* _WORK TO BE COMPLETED_
When you reach the line that contains "Where should I", begin copying exactly, and continue through the last line of the data; no pictures belong in the copy.

* _RECORDS SUPPLIED_
::::

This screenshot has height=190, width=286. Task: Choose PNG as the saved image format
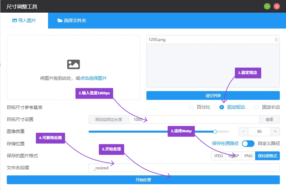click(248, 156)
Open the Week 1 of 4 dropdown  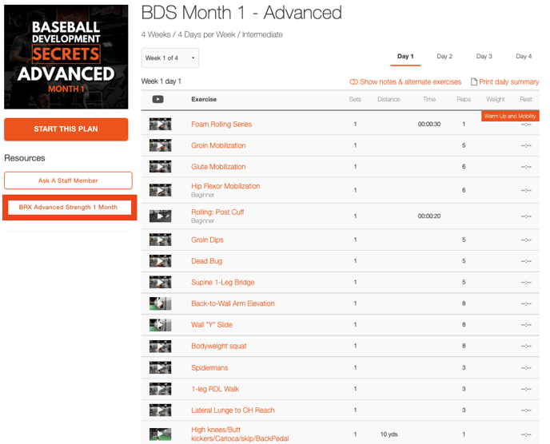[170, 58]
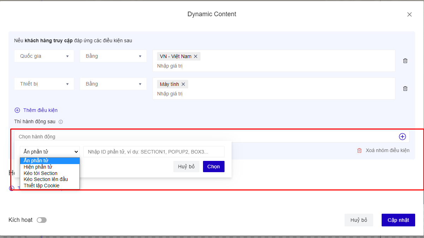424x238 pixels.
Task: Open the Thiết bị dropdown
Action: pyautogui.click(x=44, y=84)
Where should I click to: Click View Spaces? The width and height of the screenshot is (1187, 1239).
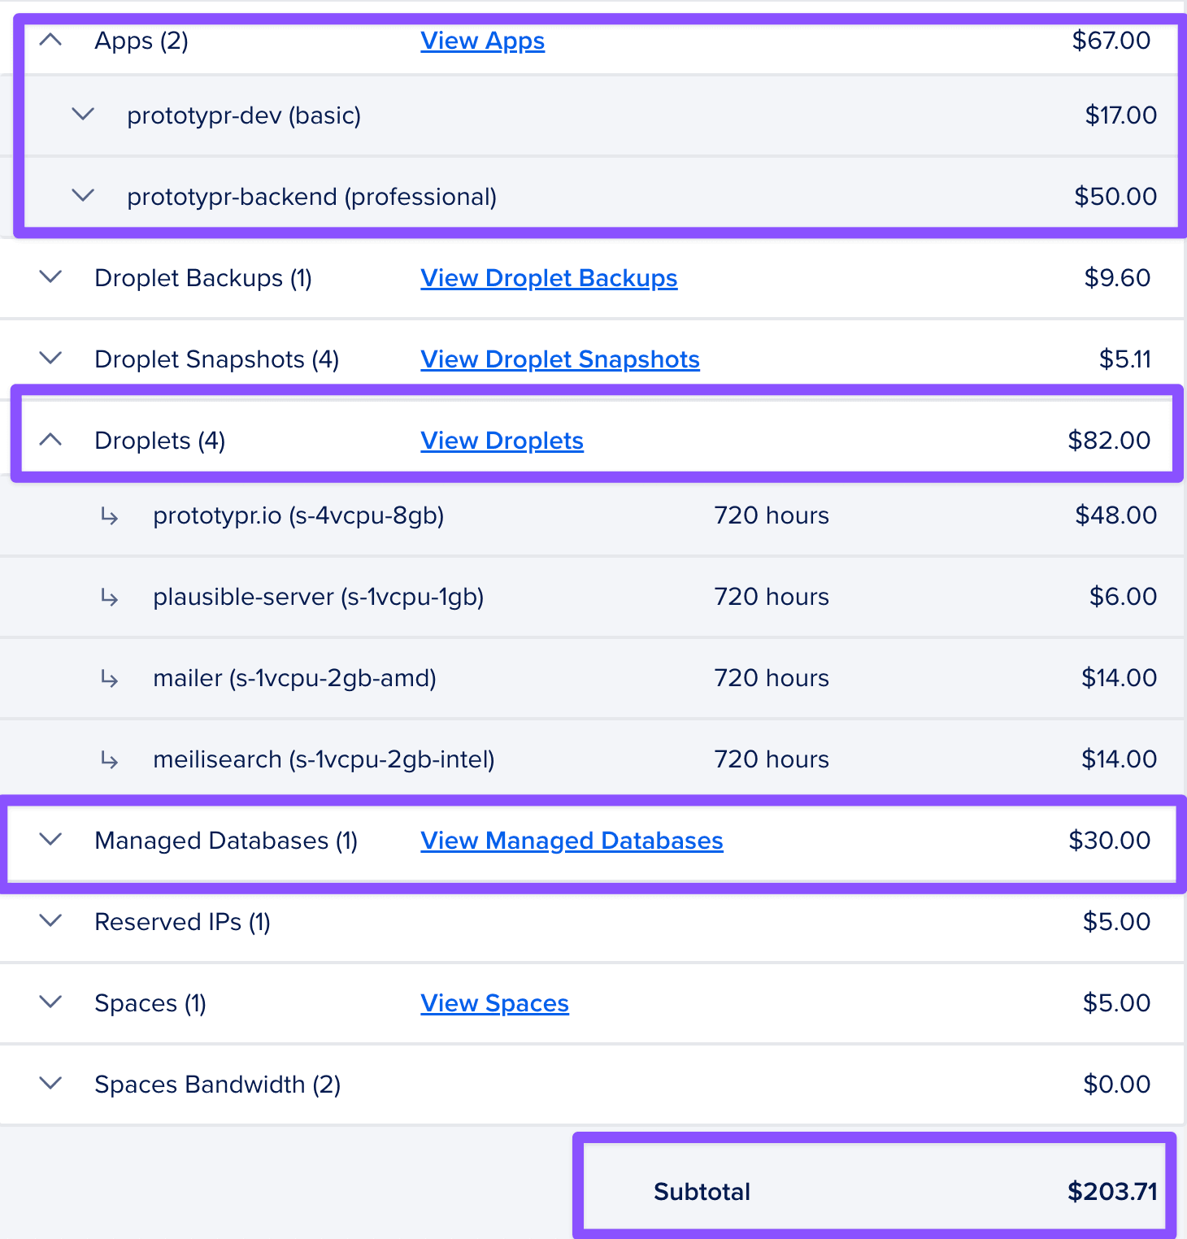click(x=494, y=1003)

::::

* _ANSWER BOX_
Where should I click to: Click View Spaces? The width and height of the screenshot is (1187, 1239).
click(x=494, y=1003)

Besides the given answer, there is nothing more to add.